Black Robes in Paraguay: The Success of the Guaraní Missions Hastened the Abolition of the Jesuits. By William F. Jaenike. (Minneapolis: Kirk House Publishers. 2008. Pp. 356. $25.00 paperback. ISBN 978-1-933-79404-4.)

For quite some time the Paraguay Jesuit missions have captivated the imagination of scholars and, especially after the movie The Mission (1987), the general public. But the Paraguay mission experiment is still relatively little known in the English-speaking world. William Jaenike’s Black Robes in Paraguay bridges the gap between scholarly works written for the academic world and popularized versions geared for the general reading public. The author relies heavily on older classical authors such as Robert Southey and R. B. Cunninghame Graham (1901), as well as on more modern historians such as Philip Caraman to re-create the story of the missions. Although his [End Page 427] major thesis—that the Paraguay missions hastened the expulsion and suppression of the Jesuits—is open to debate, there is no question that the missions played a role in the downfall of the Jesuits.

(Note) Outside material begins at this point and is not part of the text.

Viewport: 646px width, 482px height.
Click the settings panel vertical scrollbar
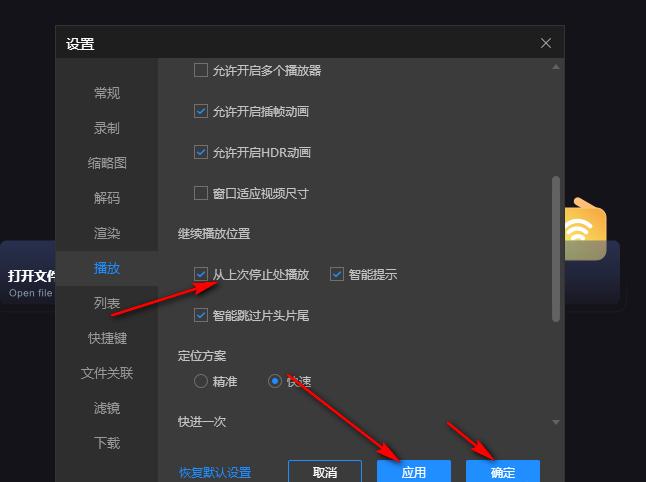coord(556,250)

Jaenike provides an overview of the origins of the Jesuits and the Guaraní missions, their economic success, and their defense against the Portuguese slave raiders. He fills in the international background with specific reference to tensions between Spain and Portugal and the treaty of Madrid, which was the first step toward the expulsion of the Jesuits from Spanish America. The author also places this story in the larger context of the Enlightenment and anti-Jesuit sentiment in the Bourbon courts in Europe. His chapter on the Jesuits who lived in Prussia under Frederick the Great and in Russia under Catherine the Great is most interesting and well developed.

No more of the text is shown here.